The boundary layer exists as a result of the viscosity of air. At the surface of a body, the velocity of the air molecules must be zero (relative to the body), due to frictional forces. This is known as the “no-slip condition”. In the free stream, the air is moving at a (mostly) uniform velocity. Therefore, somewhere between the surface and the free stream, there must be a gradual increase in velocity. This region is known as the boundary layer.

The boundary layer characteristics (thickness, type) are related to a measurement known as the Reynolds number, which itself is derived from three factors:

- the density of the fluid

- the speed at which the fluid travels relative to the body

- the distance along the body the fluid has travelled.

A boundary layer may be laminar or turbulent. Briefly, a laminar boundary layer occurs at low speeds and densities, and can be thought of as consisting of horizontal motion of air molecules, in neat ‘layers’ of increasing velocity. Turbulent boundary layers are associated with high speeds and densities and – obviously – are more turbulent, displaying large-scale vertical and horizontal unsteady motion. It is very difficult to keep a boundary layer laminar, as even very small discontinuities in a surface can be sufficient to cause transition to turbulence.

Skin friction drag arises from friction – shear forces – between the molecules in the boundary layer and the surface of the car. It depends on factors such as the total surface area of the car and the type of surface – a smooth surface will produce less drag than a rougher surface. Why? Because a rough surface will cause protrusions into the boundary layer, disrupting it and increasing the frictional force. It is for this reason that solar car teams go to such lengths to encapsulate their cars, forming a smooth uninterrupted surface. Additionally, turbulent boundary layers result in higher skin friction drag, so maintaining laminar flow for as long as possible is also important. Encapsulation helps with this, too, since with many solar vehicles, the discontinuity presented by a solar array can often cause transition to turbulence.

Back to the brick. It has a pretty rough surface, so we know that it will have a fairly high level of skin friction. We can smooth that out, so that it has a perfect surface, but it’s still unlikely that it will match up to a streamlined torpedo. A brick is not streamlined. It’s a brick. It’s got lovely perpendicular sides and right angles, which is great for house-building but won’t get it a cameo in Das Boot. This is where pressure drag comes in.

SET TASKS
a) Answer the following about the passage on boundary layers, one line each:
(i) What name is given to the requirement that air velocity at the surface of a body be zero relative to the body?
(ii) Which type of boundary layer is associated with high speeds and densities?
(iii) On many solar vehicles, what can often cause transition to turbulence?
b) Reproduce the passage on boundary layers word for word, from "A boundary layer may" to "to cause transition to turbulence.".
The items that follow have no connection to the passage on boundary layers.

INFORMATION PROVIDED
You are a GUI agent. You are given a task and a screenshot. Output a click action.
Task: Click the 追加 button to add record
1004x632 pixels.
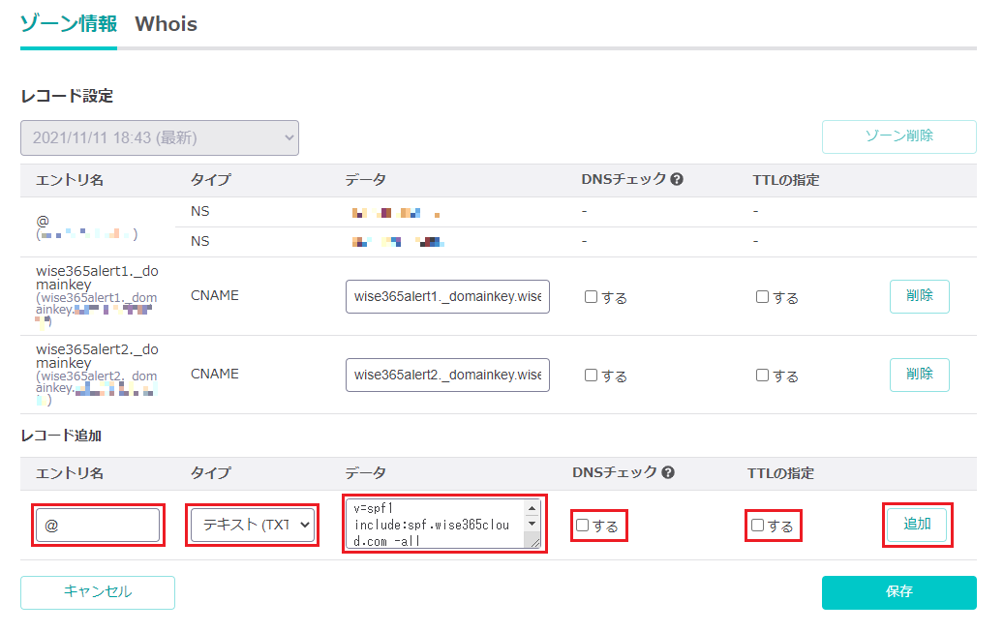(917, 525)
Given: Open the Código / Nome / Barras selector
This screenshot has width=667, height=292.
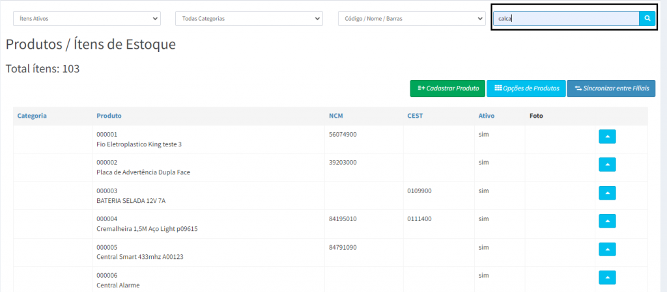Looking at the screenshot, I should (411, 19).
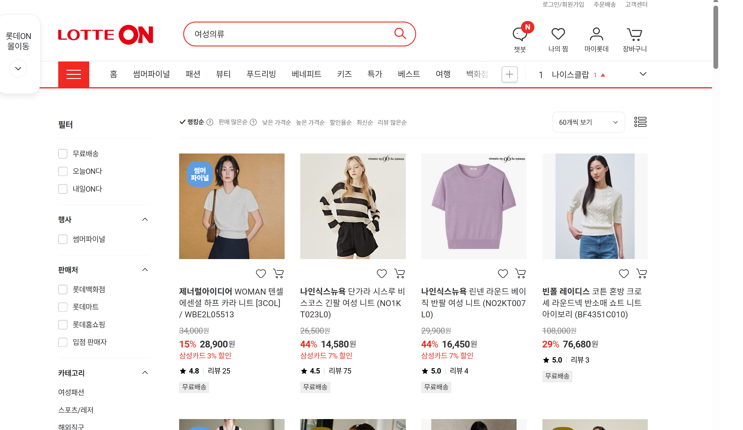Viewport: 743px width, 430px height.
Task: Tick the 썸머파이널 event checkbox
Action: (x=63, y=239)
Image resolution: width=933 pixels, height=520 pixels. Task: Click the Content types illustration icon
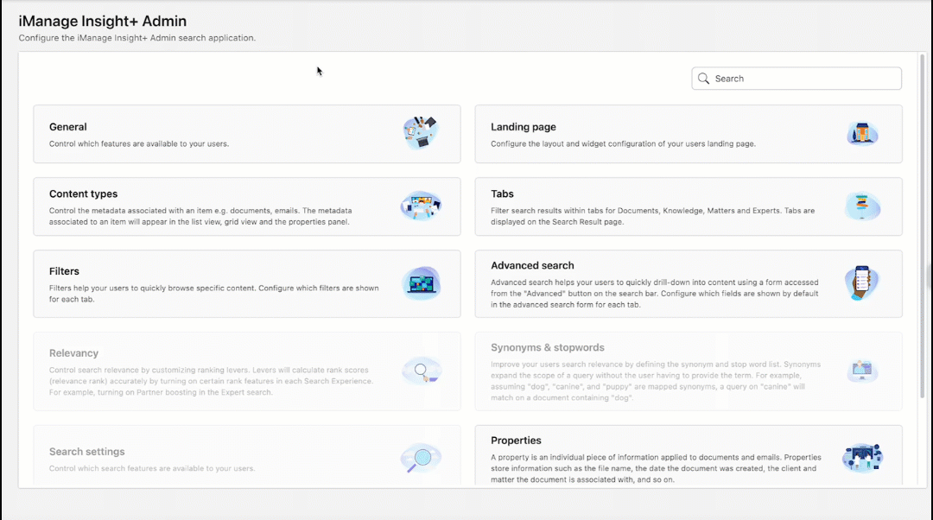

---

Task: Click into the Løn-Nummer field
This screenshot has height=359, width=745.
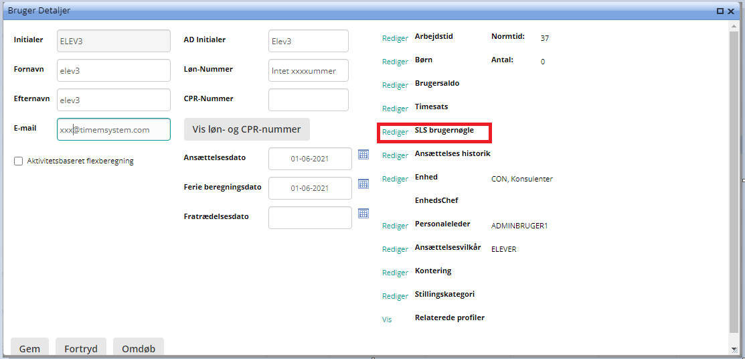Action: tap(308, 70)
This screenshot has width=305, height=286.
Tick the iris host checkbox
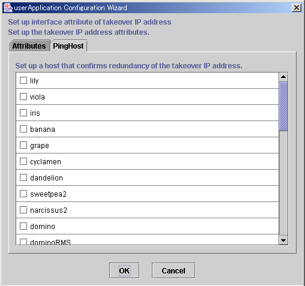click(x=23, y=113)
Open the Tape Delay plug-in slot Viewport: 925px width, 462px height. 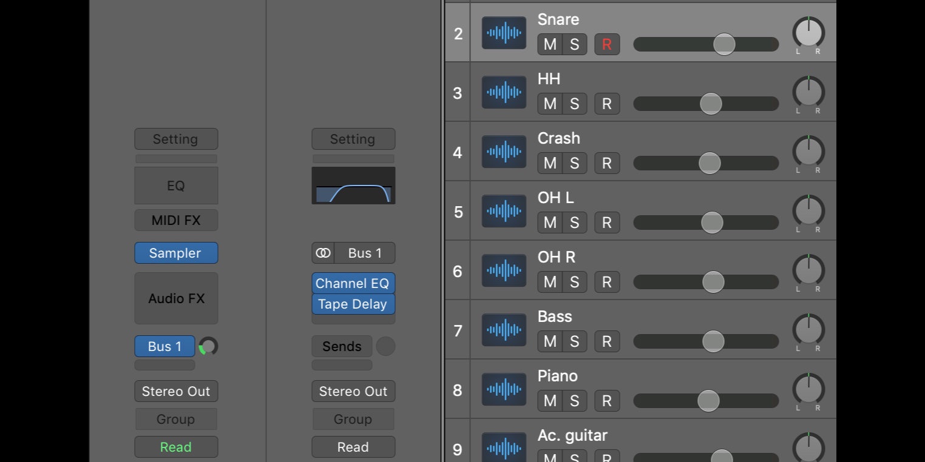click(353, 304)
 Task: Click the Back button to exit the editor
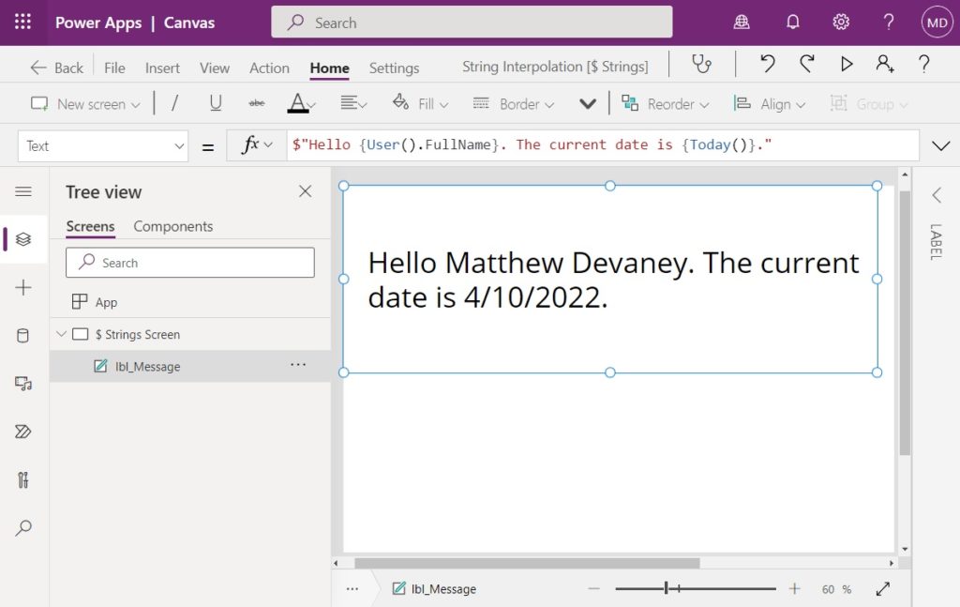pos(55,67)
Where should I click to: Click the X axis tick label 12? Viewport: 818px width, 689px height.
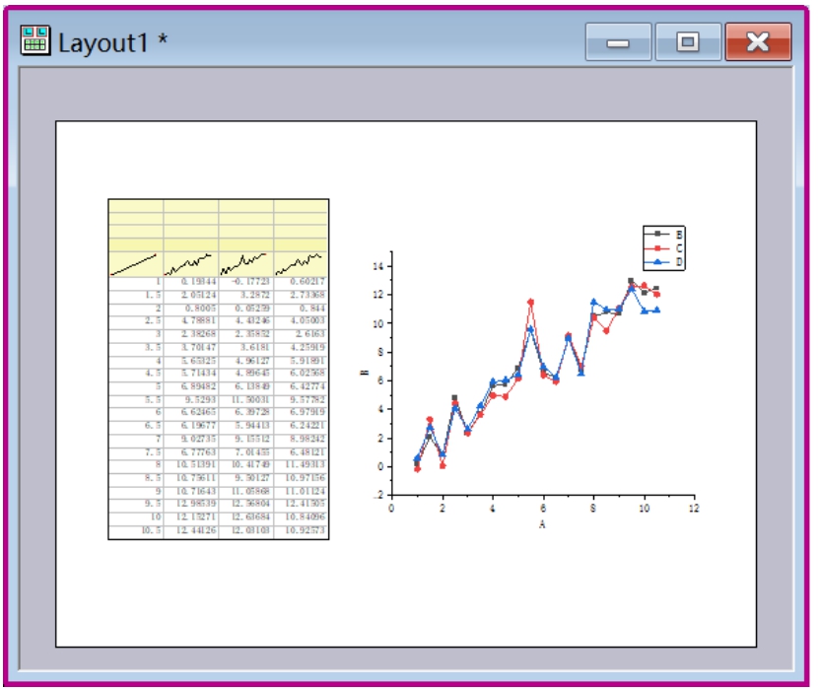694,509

OUTPUTS IN ORDER
a)
(i) The "no-slip condition"
(ii) A turbulent boundary layer
(iii) The discontinuity presented by a solar array

b)
A boundary layer may be laminar or turbulent. Briefly, a laminar boundary layer occurs at low speeds and densities, and can be thought of as consisting of horizontal motion of air molecules, in neat ‘layers’ of increasing velocity. Turbulent boundary layers are associated with high speeds and densities and – obviously – are more turbulent, displaying large-scale vertical and horizontal unsteady motion. It is very difficult to keep a boundary layer laminar, as even very small discontinuities in a surface can be sufficient to cause transition to turbulence.